EHWUSF / HS68_2018_Project_1

0 stars 9 forks source link

Train/Test split #11

Open nirveshk opened 6 years ago

nirveshk commented 6 years ago

There are multiple ratios that can be chosen to split the data in training and test set. I would like to purpose a feature/algorithm that will assess the data in its entirety and give back/suggest users somewhat perfect ratio that will divide the data into training and test set so that both sets have enough data to train and test the module.

This might seem like a lot of work as the algorithm will have to loop through every single data point and give a point where the data is partitioned ideally. I am not sure if this is even possible but I would like to give it a shot.

hhan14 commented 6 years ago

I think this is an interesting one as I recalled that I was asked by prof. Andy why I picked 75:25 ratio for training and testing dataset on my machine learning project for HS614. And to be honest, I just took the ratio without any principled reasons.

To make this ambitious issue to be implemented, I`d like to suggest that you add following information/assumptions in the frame:

  1. It seems like there is a function of "sklearn.model_selection.train_test_split" in sklearn already, which you can refer to. It says if the test_size is assigned as "None", the value is set to the complement of the train size. By default, the value is set to 0.25. The default will change in version 0.21. It will remain 0.25 only if train_size is unspecified, otherwise it will complement the specified train_size. [link: http://scikit-learn.org/stable/modules/generated/sklearn.model_selection.train_test_split.html]
  2. I think that how well trained the train data enough to increase the result when it applied to test dataset is mainly dependent on the impact of aspects of the datasets such as outliers. Whether you can handle the variance of the dataset by reducing/balancing the outliers distributions when dividing the training/test data will be the key. And differentiated criteria for assessing complexity of the dataset should be applied based on the size of the datasets.
  3. Last, I`m sharing the discussions over the best train/test split ratio on the web for your information. [link: https://www.researchgate.net/post/What_is_the_best_way_to_divide_a_dataset_into_training_and_test_sets]
rohitchadaram commented 6 years ago

I think its a great idea Nirvesh. But as Helen suggested make it a bit challenging if not It's pretty straight-forward in fact its a just a couple of if-else conditions once you find the length of data set. So think of way to make it more challenging/interesting and applicable to linear regression. Think of cross-validation vs testing/training split when its appropriate to just go ahead with CV skipping the testing/training split and presenting the results we discussed about this briefly in 614 or any other idea you can find.

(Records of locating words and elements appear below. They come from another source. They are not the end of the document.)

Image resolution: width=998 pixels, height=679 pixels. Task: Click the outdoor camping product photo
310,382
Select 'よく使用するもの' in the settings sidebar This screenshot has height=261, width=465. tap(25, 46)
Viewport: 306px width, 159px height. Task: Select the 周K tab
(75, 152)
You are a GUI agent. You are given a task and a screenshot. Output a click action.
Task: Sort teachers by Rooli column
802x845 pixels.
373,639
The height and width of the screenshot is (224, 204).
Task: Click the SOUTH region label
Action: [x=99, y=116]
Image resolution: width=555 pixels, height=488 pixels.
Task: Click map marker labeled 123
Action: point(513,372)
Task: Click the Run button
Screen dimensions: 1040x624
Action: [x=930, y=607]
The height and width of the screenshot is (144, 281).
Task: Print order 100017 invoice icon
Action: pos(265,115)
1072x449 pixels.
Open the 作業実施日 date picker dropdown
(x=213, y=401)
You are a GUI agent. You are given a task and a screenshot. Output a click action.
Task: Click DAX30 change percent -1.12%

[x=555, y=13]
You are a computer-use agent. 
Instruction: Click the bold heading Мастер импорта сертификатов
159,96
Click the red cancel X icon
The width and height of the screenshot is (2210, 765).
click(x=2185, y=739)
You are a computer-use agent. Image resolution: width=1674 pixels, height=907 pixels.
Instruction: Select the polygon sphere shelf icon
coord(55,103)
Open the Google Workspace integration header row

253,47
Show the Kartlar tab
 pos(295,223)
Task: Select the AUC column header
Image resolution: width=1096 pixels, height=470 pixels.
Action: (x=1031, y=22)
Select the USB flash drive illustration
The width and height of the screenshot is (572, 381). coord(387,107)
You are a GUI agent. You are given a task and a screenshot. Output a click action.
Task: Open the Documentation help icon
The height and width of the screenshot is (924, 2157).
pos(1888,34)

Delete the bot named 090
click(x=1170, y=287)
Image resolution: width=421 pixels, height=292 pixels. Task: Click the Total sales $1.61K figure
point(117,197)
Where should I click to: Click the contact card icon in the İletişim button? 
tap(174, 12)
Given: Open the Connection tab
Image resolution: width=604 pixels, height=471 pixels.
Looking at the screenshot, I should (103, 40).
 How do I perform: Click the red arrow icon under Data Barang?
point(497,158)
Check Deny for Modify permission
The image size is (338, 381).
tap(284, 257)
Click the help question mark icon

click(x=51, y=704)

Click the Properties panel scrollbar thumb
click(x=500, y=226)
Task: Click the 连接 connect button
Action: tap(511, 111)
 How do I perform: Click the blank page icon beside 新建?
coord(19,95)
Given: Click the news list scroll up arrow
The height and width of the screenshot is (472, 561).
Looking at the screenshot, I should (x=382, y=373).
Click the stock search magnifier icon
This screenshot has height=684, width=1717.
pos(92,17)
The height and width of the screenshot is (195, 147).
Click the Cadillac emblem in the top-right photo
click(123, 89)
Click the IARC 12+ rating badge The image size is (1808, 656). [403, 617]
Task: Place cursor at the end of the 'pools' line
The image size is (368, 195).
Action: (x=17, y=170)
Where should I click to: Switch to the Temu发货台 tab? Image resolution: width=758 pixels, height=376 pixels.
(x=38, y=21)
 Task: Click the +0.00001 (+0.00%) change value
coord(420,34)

choikwun commented 6 years ago

There's also a school of thought where the dataset is actually split into 3, where there is the training set, verification set and test set. So any re-engineering of the model will only be tried on the verification set, and once the model has been decided, then its used on the completely unseen test set.

nirveshk commented 6 years ago

@hhan14 @rohitchadaram @choikwunyu Thank you guys for your valuable insights on this. I am actually doing some research as I am writing this to understand how I can perform this. @rohitchadaram, you made it sound very simple. I hope it is indeed as easy, and if it is, I can incorporate aspects of cross validation to make it little challenging.

kamehta2 commented 6 years ago

I think this is a good idea but normally the ratio for train/test split is between 70 & 80 for the training set and between 30 & 20 for the test set. So I don't think there is some thumb rule for the perfect train/test split. So how will you suggest the user a perfect ratio for any dataset? The only different ratio I know is 90:10 and it is mostly used when you have millions of instances.